→ **Article**:

In the last chapter we learned how to use the geometric interpretation of the solution of a first order equation as the integral curve following a slope field to compute numerical approximations to initial value problems, even when we couldn't find the exact solution. The situation is more complicated for higher order equations because now instead of just dealing with slope, $dy/dx$, the presence of terms like $d^2y/dx^2$ means a geometric analysis would include more involved concepts like curvature. Fortunately we can avoid this by transforming higher-order equations into first-order systems, and then sticking to the methods we already know.
Consider the equation $y''+3y'+2y=0$. We can convert this to a pair of
first-order equations by introducing $v=dy/dx$. Then $dv/dx=d^2y/dx^2$ and
the equation becomes
$$ \begin{align}
y'' + 3y' + 2y = 0& \\
\frac{dv}{dx} + 3v + 2y = 0& \\
\frac{dv}{dx} = -3v-2y&
\end{align} $$
With this we see the second-order equation $y''+3y'+2y=0$ is the same as
the *first-order system*
$$ \begin{align}
\frac{dy}{dx}&=v \\
\frac{dv}{dx} &= -3v-2y
\end{align} $$
If you have initial values in the original equation, you just convert them
to initial values for the system by making the same substitution.

→ **Recorded data**:
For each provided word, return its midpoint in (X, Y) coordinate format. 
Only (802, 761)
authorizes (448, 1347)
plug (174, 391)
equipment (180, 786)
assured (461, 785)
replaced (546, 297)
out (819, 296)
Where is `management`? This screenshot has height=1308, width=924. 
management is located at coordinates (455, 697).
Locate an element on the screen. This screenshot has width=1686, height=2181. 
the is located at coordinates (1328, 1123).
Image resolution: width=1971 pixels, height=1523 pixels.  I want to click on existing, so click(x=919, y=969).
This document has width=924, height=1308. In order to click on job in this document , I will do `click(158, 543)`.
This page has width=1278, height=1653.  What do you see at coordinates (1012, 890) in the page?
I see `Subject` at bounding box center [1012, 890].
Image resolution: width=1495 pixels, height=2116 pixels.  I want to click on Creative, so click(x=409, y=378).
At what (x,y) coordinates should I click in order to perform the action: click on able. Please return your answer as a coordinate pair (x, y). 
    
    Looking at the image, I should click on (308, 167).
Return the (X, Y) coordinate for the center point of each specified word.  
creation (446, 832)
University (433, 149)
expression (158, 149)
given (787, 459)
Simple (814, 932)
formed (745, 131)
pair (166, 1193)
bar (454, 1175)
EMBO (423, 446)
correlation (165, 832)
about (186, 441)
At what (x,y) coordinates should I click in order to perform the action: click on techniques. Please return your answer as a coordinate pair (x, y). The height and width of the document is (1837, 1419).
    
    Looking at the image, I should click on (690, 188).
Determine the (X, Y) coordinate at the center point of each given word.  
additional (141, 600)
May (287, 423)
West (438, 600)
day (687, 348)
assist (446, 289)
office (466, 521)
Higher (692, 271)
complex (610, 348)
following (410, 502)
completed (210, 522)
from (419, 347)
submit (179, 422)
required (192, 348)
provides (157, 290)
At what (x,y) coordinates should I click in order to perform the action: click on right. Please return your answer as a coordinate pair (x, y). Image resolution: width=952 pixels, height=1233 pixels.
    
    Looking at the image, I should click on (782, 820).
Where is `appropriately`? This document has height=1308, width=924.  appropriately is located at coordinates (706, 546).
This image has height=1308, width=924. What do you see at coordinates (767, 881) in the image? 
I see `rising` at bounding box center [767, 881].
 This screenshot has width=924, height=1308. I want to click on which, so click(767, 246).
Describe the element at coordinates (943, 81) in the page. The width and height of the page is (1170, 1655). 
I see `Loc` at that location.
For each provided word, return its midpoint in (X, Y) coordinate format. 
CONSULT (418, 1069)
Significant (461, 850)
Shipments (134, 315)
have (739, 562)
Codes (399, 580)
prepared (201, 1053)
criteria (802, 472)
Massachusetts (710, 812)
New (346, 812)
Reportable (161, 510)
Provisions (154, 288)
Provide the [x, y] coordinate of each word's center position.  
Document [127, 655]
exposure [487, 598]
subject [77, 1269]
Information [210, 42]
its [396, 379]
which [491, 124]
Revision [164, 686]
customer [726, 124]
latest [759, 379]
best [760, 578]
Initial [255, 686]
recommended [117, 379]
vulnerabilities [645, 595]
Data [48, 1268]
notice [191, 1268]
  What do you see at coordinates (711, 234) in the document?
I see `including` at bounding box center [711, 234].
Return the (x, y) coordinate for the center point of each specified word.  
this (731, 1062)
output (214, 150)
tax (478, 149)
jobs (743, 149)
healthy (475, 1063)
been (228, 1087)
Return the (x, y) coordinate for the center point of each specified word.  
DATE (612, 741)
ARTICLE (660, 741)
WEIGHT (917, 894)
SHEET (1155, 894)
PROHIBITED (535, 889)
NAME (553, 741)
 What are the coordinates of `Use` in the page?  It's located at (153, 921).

→ **Instructions**:
(1) Reproduce everything in the passage on higher-order equations from "In the last" down to "we already know.".
(2) Answer these questions from the passage on higher-order equations:
(a) What substitution turns $y''+3y'+2y=0$ into a pair of first-order equations?
(b) Besides slope, what concept would a geometric analysis of higher-order equations include?
(c) How are initial values for the original equation carried over to the system?
(3) Continue the passage on higher-order equations from its final sentence.

→ **Response list**:
(1)
In the last chapter we learned how to use the geometric interpretation of the solution of a first order equation as the integral curve following a slope field to compute numerical approximations to initial value problems, even when we couldn't find the exact solution. The situation is more complicated for higher order equations because now instead of just dealing with slope, $dy/dx$, the presence of terms like $d^2y/dx^2$ means a geometric analysis would include more involved concepts like curvature. Fortunately we can avoid this by transforming higher-order equations into first-order systems, and then sticking to the methods we already know.

(2)
(a) Introducing $v=dy/dx$.
(b) Curvature.
(c) They are converted to initial values for the system by making the same substitution.

(3)
This technique of converting a second-order equation to a
first-order system works for general equations, not just linear equations.
If we have the initial value problem
$\displaystyle\frac{d^2y}{dx^2}=f(x,y,y')$, $y(0)=y_0$,
$y'(0)=y_1$, then this can be converted to the first-order system
$$ \begin{align}
\frac{dy}{dx}&=v,\qquad &y(0)=y_0 \\
\frac{dv}{dx}&=f(x,y,v),\qquad &v(0)=y_1
\end{align} $$
We can also convert higher-order equations to first order systems by
making multiple substitutions. Consider the third-order equation
$y'''+y''-2y'+xy=e^x$. Letting $v=dy/dx$ and $w=dv/dx=d^2y/dx^2$ we get
$$ \begin{align}
\frac{dy}{dx}&=v \\
\frac{dv}{dx}&=w \\
\frac{dw}{dx}&=e^x-xy+2v-w
\end{align} $$
The technique of using
Picard iteration to show that a "nice" first-order initial value problem
has a solution applies to first order systems as well.
You just have to make the integral in the Picard iteration
vector-valued. You can see the proof of the following theorem in Math 540.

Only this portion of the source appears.